> [CONSEGNA] Trascrivi senza modifiche un brano del testo sull'Occidente e l'ordine mondiale. Comincia dalle parole "Ora senza scomodare" e fermati dopo "sé destini comuni.".

==== TESTO DA LEGGERE ====

A fare le cassandre non ci vuole molto, è sufficiente una buona dose di sensibilità d’animo verso eventi che si vivono quasi da protagonisti, seppur nelle distanze fisiche di un mondo non certo a nostra portata. Così come, anche a dividersi tra un genere e l’altro per definire quale parte del mondo, e del cielo, racchiuda la verità sembra porsi in quell’intima coscienza del futuro che restituisce a Tiresia, indovino e indovina a metà strada nella visione dualistica della vita, una buona dose di realismo nell’approcciare la complessità del mondo riportandolo verso nuove regolarità. Tuttavia, senza abbandonarsi a eruditismi classicheggianti, non sia mai poi si taccia chi scrive di saccenza da mercato, probabilmente, Guerra Fredda nonostante e illusione di aver vinto il premio del dominio del sistema-mondo, l’Occidente sembra ancora una volta soffrire forse della sindrome più semplice ma più pericolosa nella sua intimità culturale mai maturata in modo completo, ma affidatasi al fascino della Provvidenza a stelle e strisce: quella di un geopolitico Peter Pan.
Ora senza scomodare luoghi comuni e tornare sugli argomenti di una cultura anglo-globalista ricalcando le pagine e il carattere della creatura di James Matthew Barrie, o spostando l’attenzione sul fardello dell’uomo bianco di Kipling - che affida la narrazione del ruolo dell’Occidente anglofono in Asia Centrale al buon Kim - di fatto si potrebbe dire che il mondo vive ancora oggi il rischio di non definire non solo regole condivise, ma un ordine comune. Un ordine che sia sintesi e promozione di una nuova prospettiva di destino facendo sì che le nazioni, che ogni nazione e ogni comunità che in queste si riconosca si interpretino non come comunità di destino ma quali attori alla pari in una storia che segna di per sé destini comuni.

==== DATI FORNITI ====

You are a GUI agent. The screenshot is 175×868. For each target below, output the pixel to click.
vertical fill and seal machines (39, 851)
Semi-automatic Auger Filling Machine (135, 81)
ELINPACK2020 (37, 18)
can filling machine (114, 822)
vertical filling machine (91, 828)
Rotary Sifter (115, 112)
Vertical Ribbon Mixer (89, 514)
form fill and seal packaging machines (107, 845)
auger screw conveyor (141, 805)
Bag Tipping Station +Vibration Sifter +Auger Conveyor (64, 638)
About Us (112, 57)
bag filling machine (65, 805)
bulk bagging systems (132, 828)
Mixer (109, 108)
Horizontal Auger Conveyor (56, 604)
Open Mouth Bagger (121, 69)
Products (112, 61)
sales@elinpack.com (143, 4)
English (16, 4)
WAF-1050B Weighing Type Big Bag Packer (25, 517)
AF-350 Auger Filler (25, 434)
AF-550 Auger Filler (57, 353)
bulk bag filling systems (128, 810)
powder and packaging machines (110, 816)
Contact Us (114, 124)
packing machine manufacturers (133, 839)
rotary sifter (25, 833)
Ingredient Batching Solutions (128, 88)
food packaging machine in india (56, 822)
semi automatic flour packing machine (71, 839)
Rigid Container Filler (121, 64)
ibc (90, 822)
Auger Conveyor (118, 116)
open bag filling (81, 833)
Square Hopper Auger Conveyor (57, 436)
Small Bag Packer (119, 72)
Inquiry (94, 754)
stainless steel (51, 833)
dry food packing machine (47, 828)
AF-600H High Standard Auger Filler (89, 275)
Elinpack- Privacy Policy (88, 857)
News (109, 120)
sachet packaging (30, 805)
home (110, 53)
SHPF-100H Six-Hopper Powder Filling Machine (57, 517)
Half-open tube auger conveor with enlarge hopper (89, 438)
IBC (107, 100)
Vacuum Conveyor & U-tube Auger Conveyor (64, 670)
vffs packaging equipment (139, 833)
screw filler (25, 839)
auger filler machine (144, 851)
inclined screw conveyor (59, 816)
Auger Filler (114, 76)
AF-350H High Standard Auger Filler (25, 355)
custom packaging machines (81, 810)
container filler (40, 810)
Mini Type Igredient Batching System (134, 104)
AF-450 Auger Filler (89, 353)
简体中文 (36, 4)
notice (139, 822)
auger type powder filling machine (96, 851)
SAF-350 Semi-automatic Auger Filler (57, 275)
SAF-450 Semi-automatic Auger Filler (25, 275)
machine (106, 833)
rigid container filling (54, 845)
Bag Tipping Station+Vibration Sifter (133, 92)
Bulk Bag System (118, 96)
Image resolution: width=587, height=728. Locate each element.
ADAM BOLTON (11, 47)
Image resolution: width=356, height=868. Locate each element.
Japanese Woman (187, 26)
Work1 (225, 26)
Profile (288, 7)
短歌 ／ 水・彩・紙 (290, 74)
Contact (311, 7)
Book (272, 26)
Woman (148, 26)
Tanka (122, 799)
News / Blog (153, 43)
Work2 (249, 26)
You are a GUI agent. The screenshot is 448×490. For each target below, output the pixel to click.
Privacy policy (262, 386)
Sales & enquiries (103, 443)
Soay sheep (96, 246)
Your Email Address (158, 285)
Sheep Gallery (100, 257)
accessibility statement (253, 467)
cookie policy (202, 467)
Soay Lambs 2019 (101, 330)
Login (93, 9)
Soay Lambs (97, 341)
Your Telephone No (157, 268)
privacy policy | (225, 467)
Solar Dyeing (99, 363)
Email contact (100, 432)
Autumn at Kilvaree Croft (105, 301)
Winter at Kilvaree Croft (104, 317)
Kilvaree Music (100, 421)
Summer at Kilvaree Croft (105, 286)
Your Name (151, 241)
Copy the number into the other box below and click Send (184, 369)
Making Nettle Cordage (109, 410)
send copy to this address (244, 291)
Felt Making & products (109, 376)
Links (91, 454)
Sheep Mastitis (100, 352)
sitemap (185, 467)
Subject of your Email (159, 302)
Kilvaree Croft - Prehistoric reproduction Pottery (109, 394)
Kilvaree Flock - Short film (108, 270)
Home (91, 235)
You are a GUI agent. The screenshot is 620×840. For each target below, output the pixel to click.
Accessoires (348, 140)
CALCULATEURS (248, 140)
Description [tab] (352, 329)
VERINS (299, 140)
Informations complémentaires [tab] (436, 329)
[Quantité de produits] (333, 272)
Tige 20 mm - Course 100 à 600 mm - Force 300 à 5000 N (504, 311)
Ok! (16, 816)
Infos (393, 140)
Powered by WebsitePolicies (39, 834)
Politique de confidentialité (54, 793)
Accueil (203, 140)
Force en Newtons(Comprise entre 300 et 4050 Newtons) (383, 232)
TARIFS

====

> [SOLUZIONE]
Ora senza scomodare luoghi comuni e tornare sugli argomenti di una cultura anglo-globalista ricalcando le pagine e il carattere della creatura di James Matthew Barrie, o spostando l’attenzione sul fardello dell’uomo bianco di Kipling - che affida la narrazione del ruolo dell’Occidente anglofono in Asia Centrale al buon Kim - di fatto si potrebbe dire che il mondo vive ancora oggi il rischio di non definire non solo regole condivise, ma un ordine comune. Un ordine che sia sintesi e promozione di una nuova prospettiva di destino facendo sì che le nazioni, che ogni nazione e ogni comunità che in queste si riconosca si interpretino non come comunità di destino ma quali attori alla pari in una storia che segna di per sé destini comuni.